Render every entry verbatim.

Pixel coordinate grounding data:
--- START ---

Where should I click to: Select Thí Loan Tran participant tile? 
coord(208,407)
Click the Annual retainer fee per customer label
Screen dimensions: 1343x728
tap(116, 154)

--- END ---

- [Expected answer]
Where should I click to: Select Thí Loan Tran participant tile? 
coord(208,407)
Click the Annual retainer fee per customer label
Screen dimensions: 1343x728
tap(116, 154)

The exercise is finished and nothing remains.